Facebook’s foes mount up – first Australia and then Apple
Facebook’s brief but tempestuous standoff with the Australian government over a world-first pay-for-news law is only the start of a string of regulatory battles that the world’s biggest social network faces in 2021.
CEO Mark Zuckerberg started the year on the offensive, blocking news across Rupert Murdoch’s home turf of Australia to fend off demands that Facebook pay media companies for content shared on its platform.
On Tuesday, Zuckerberg struck a compromise after 11th-hour talks with the government on the legislation that’s also aimed at Google and is expected to pass Australia’s parliament this week. But a regulatory domino effect is already under way, with publishers pressuring the European Union to emulate Australia’s approach.
With the prospect of more assertive regulation and even Apple questioning Facebook’s longstanding model of using data to better target advertising, the social media platform’s way of doing business faces being upended.
US legislators are voicing the loud- est concerns about Facebook, with Rhode Island congressman and Antitrust Subcommittee chairman David Cicilline tweeting that the company “is not compatible with democracy”. Congress is holding hearings this week to consider tougher antitrust measures to rein in the powers of it and other tech giants.
Australian Prime Minister Scott Morrison said he had discussed Facebook with Indian Prime Minister Narendra Modi, Canadian leader Justin Trudeau, French President Emmanuel Macron and the UK’s Boris Johnson, whose government plans to conduct antitrust probes into its operations.
Facebook has struggled to shake off deep-seated distrust since the Cambridge Analytica scandal exposed failings in safeguarding personal data. It courted fresh controversy this January when WhatsApp’s privacy policy was updated to help it share more information with its parent, leading to several lawsuits and a flood of users joining rival services Telegram and Signal.

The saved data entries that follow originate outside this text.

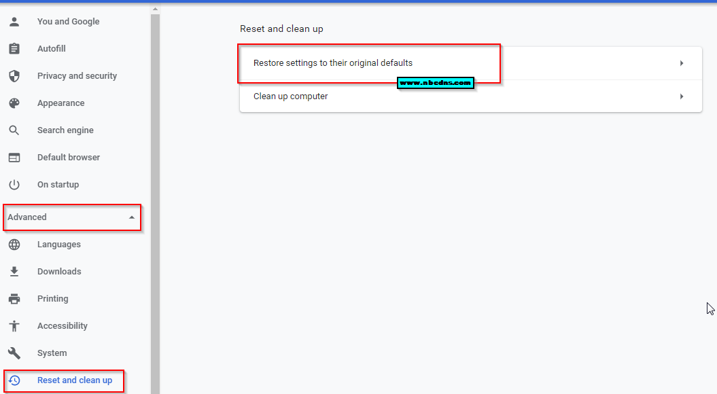Click the Accessibility figure icon
This screenshot has width=717, height=394.
(14, 326)
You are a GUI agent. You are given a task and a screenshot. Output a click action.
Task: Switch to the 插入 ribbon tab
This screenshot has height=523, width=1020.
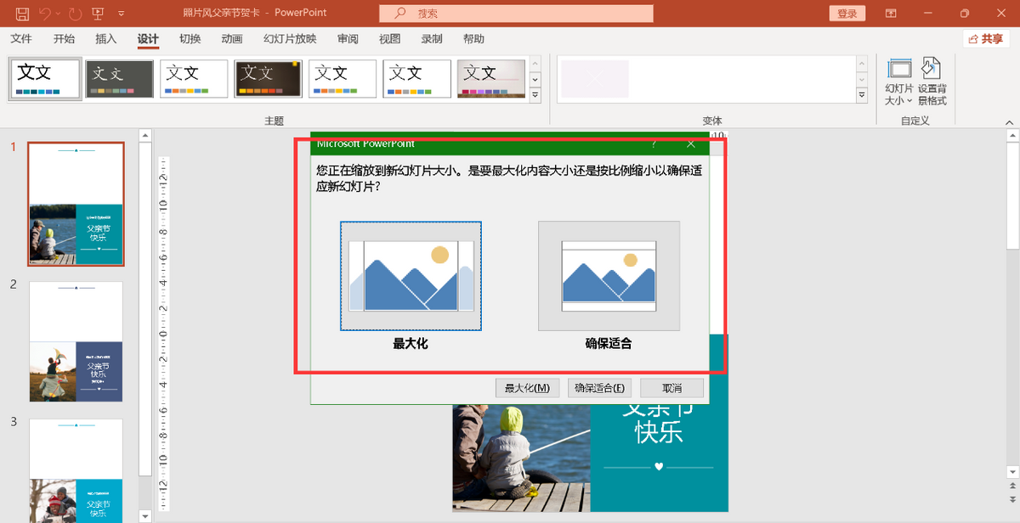tap(105, 38)
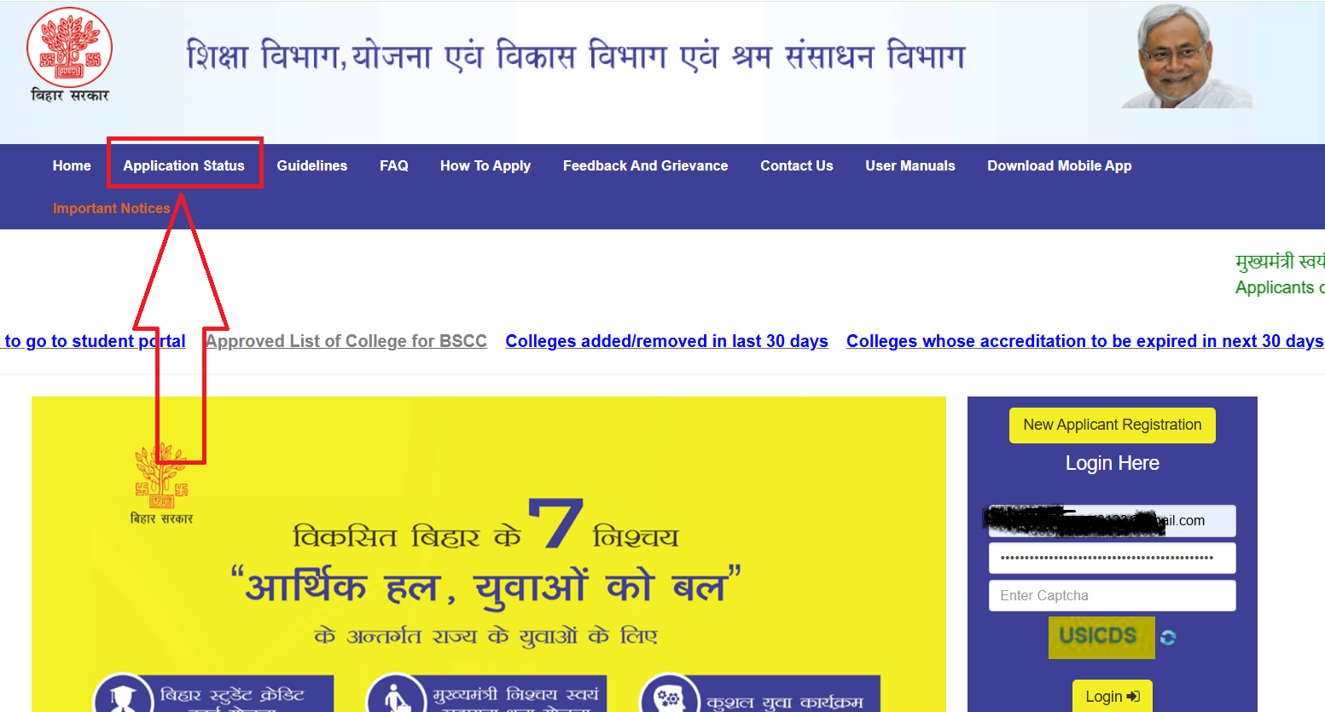The height and width of the screenshot is (712, 1325).
Task: Open the Application Status menu item
Action: (184, 165)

Facebook’s abrupt move to cut off news sharing in Australia was widely criticised. But the high-stakes gambit did help it wring some concessions from the government, which announced key amendments to the planned law on Tuesday. Crucially, Facebook and Google can decide what commercial deals to cut with news publishers, and will only face forced arbitration as a last resort.

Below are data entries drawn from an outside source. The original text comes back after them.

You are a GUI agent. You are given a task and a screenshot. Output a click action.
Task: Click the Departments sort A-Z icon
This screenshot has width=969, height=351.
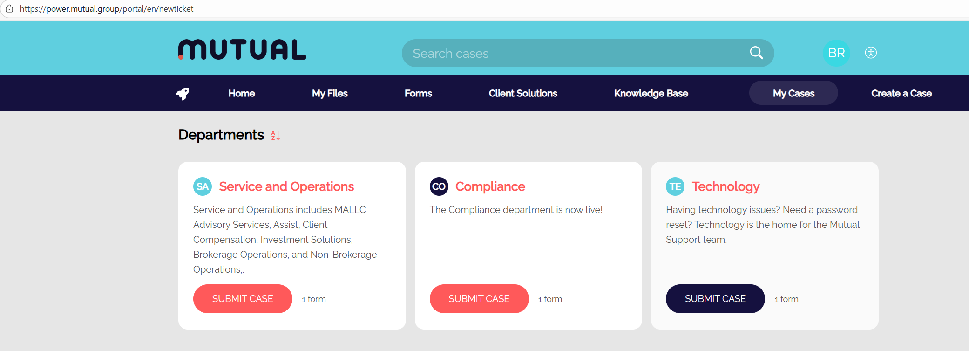coord(276,135)
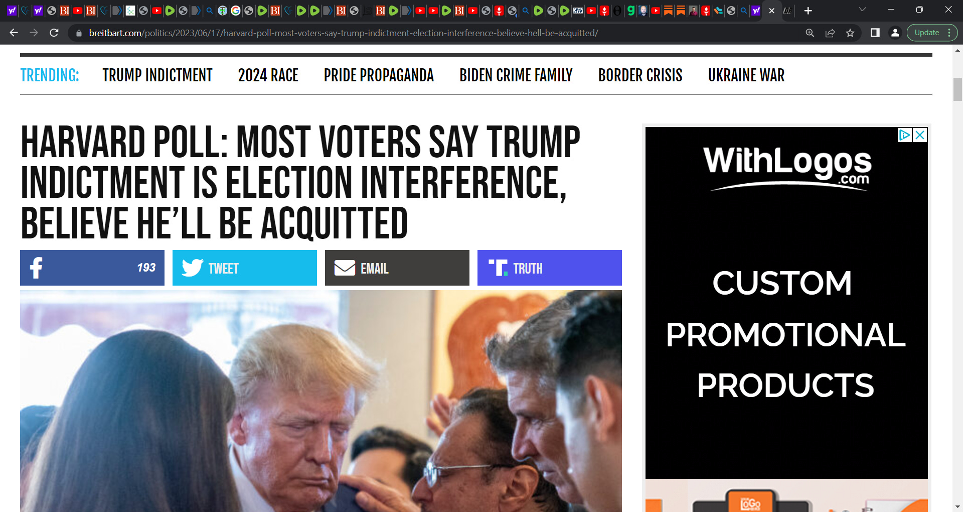The height and width of the screenshot is (512, 963).
Task: Close the WithLogos advertisement
Action: click(920, 135)
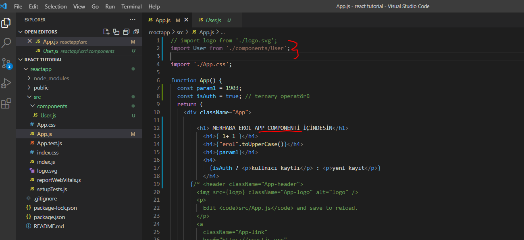Click New Untitled File icon in Open Editors
This screenshot has width=524, height=240.
[x=106, y=32]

The “lesson for regulators and governments around the world is: Facebook is a formidable foe that’s willing to pull out the big guns to get what it wants”, former Facebook Australia and New Zealand CEO Stephen Scheeler said in a phone interview on Wednesday. The Silicon Valley firm has the power “to essentially undermine a government position on a topic”.
Among its other battles, the company has been hit with a lawsuit by the US Federal Trade Commission alleging a “multi-year course of illegal conduct” and anticompetitive behaviour.
The social network is involved in another thorny dispute with a rule-setting body of sorts: Apple. The iPhone maker plans changes to privacy rules on its mobile devices that will require explicit permission before software makers can collect certain data and track user activity across apps and websites.
Facebook, which relies on such information to fine-tune its ads, has been fighting the move in the public arena, taking out fullpage ads in US newspapers and presenting itself as an advocate for small businesses.
Meanwhile, the Australian legislation could serve as a global benchmark for how to force tech titans to the negotiating table and pay the traditional media for their news content.